Concernant la neutralité carbone, c’est un sujet qui fait aujourd’hui débat et sur lequel il est difficile de se positionner car les données manquent tout simplement. L’article expose deux visions du bois-énergie dans un contexte de lutte contre le changement climatique. Celle de l’association Fern-Canopée incite à limiter les prélèvements de bois pour augmenter le stockage de carbone dans les écosystèmes forestiers. Le temps de retour carbone est une notion à approfondir, qui mérite de questionner l’usage qui est fait du bois. Doit-on, par exemple, légitimer l’usage du bois pour la fabrication de produits jetables, ou de courte durée de vie (papier, ameublement…) ?

Celle de l’Inrae et de l’IGN envisage une intensification de la production forestière en vue du renouvellement des peuplements. Dans leur étude prospective, les deux instituts présentent ainsi la problématique : « les forêts et les forestiers des régions tempérées se voient soumis à des objectifs qui peuvent paraître contradictoires : augmenter la captation du carbone atmosphérique pour accroître la séquestration dans la biomasse et dans les sols tout en fournissant une part croissante des ressources nécessaires à la production des biens matériels et de l’énergie dont les sociétés humaines ont besoin, et renouveler progressivement les forêts pour leur permettre de s’adapter aux conditions climatiques de demain. Le positionnement du curseur entre ces enjeux potentiellement antagonistes est, depuis quelques années, l’objet de débats sociétaux et scientifiques suffisamment intenses pour que l’on s’y arrête afin de bien en évaluer les tenants et les aboutissants ».

« Plaquette forestière : entre menace et débouché ». Il n’était pas dans mon intention de présenter la plaquette forestière comme une menace pour la forêt. Il faut cependant admettre que la transformation de paysages forestiers, qui font l’objet de coupes rases à destination des chaufferies, peut avoir quelque chose de brutal pour le grand public. Par ailleurs, les objectifs de consommation de bois sont très ambitieux et soulèvent des questions sur leur usage : pour le chauffage, oui, pour la production d’électricité, non. Enfin, il faut dénoncer sans concession les dérives de la filière, liées à de mauvaises pratiques qui détériorent les écosystèmes forestiers.

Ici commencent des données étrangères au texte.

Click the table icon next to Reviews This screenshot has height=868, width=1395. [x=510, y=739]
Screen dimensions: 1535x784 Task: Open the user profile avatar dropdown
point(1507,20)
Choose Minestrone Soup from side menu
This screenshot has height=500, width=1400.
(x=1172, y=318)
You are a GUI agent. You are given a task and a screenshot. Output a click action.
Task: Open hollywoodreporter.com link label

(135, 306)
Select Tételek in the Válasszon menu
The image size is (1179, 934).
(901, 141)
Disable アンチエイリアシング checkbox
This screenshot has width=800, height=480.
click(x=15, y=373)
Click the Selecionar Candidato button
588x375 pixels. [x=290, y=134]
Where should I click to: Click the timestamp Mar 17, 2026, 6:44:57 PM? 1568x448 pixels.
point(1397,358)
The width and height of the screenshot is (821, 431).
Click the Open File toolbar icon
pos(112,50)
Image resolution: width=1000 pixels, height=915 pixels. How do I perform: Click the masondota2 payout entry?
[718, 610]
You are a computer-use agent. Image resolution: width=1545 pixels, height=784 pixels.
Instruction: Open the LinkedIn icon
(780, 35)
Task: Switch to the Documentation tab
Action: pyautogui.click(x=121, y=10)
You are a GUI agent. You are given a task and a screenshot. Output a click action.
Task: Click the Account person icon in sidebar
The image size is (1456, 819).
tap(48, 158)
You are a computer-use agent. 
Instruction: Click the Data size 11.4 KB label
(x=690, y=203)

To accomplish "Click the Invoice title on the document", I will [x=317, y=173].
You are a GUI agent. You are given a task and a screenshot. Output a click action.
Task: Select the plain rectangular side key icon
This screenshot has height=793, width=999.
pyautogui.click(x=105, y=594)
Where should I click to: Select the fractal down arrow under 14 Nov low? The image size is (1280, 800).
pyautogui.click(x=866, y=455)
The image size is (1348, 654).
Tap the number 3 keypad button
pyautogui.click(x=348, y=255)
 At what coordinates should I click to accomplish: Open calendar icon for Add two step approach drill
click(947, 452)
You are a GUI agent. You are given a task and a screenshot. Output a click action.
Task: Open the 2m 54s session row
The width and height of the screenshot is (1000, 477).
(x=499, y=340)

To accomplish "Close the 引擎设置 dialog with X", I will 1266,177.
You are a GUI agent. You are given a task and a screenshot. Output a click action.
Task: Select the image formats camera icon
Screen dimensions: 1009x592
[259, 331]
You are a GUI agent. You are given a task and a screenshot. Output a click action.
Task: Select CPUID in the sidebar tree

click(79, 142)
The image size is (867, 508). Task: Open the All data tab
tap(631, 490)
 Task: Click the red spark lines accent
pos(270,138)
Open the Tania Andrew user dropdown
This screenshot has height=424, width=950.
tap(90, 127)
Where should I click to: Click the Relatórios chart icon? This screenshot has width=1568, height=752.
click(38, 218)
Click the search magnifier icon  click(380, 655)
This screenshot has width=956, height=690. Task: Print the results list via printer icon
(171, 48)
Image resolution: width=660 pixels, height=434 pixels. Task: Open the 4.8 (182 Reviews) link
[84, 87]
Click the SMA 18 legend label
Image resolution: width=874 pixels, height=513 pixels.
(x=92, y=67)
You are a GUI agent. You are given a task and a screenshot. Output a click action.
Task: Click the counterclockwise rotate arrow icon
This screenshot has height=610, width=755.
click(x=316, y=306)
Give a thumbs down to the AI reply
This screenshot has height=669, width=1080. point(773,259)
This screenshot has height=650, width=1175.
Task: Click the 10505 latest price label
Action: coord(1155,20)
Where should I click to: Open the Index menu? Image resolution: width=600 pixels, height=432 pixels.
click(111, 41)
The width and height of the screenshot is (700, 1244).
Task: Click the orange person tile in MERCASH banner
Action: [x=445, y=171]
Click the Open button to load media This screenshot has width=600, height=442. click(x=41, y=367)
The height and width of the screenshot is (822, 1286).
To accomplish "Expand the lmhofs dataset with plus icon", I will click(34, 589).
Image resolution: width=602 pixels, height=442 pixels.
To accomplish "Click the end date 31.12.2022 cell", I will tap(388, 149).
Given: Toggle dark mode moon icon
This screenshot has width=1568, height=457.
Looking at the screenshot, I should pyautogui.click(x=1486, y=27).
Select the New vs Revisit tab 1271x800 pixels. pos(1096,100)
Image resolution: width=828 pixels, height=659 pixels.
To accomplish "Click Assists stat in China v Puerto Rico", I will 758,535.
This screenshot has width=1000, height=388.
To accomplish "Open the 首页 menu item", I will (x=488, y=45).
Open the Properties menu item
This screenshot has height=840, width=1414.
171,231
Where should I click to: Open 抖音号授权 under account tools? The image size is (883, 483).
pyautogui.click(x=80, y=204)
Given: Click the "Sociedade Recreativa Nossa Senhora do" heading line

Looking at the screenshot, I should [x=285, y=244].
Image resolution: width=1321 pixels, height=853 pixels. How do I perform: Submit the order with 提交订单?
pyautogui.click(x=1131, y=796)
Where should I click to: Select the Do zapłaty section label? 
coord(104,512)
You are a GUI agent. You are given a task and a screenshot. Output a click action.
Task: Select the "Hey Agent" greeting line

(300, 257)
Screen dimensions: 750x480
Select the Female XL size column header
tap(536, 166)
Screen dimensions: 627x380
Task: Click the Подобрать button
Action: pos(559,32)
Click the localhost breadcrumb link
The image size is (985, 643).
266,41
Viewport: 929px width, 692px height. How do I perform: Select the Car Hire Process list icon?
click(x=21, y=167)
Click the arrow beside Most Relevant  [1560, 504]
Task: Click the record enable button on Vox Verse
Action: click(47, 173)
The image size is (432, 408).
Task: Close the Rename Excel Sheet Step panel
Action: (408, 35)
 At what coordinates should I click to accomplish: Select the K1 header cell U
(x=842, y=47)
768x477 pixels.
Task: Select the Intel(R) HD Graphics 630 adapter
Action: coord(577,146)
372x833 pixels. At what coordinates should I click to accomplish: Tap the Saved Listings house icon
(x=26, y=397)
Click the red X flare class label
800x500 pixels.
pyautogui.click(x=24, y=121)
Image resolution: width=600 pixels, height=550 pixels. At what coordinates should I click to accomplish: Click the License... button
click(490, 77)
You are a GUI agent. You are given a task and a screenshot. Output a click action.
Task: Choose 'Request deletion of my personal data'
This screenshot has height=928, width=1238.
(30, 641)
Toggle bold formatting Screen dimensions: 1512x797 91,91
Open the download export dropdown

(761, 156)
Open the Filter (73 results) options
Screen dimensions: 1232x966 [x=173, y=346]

C’est la raison pour laquelle l’Ademe a publié une note valorisant les bonnes pratiques pour la production de plaquettes forestières (“Récolte durable de bois pour la production de plaquettes forestières”, 2020).

Plantation d’arbres à croissance rapide. Je faisais référence à la plantation de douglas qui s’est très vite développée depuis les années 1970. « Aujourd’hui, avec un massif de 420 000 hectares, la France est le premier pays européen producteur de douglas », selon ses promoteurs.

Vous dites que « les plantations sont faites pour produire du bois d’œuvre, beaucoup plus rémunérateur que le bois énergie », et ça ne fait aucun doute. D’autant plus en cette période où la demande est très importante. Il arrive parfois que le bois-énergie permette, comme vous le dites, de produire du bois d’œuvre en donnant des débouchés aux coupes d’éclaircies. Mais ce que m’a appris l’un de mes interlocuteurs, c’est qu’il est illusoire de penser que le bois-énergie provient seulement des opérations sylvicoles indispensables à la production de bois d’œuvre. Pour trouver un débouché économique, il faut une part non négligeable de bois issu de coupes rases de taillis, qui permet d’obtenir un prix au m3, et donc au MWh, plus faible. Au demeurant, cette stratégie pousse à exploiter en priorité les taillis les plus accessibles, en vallée et sur les coteaux. Les taillis de feuillus les plus difficiles d’accès restent quant à eux inexploités. C’est notre modèle économique, basé sur un prix relativement faible de l’énergie, qui veut cela. C’est ce que j’ai voulu dire en écrivant que le « prix acceptable du chauffage urbain est pour partie responsable des choix en matière de sylviculture ».

S’agissant des scolytes de l’épicéa, qui ne sont pas l’objet de cet article, il me semble qu’ils sont tout autant la conséquence du changement climatique que de la volonté de réaliser des plantations d’épicéas en limite de leur aire de répartition naturelle.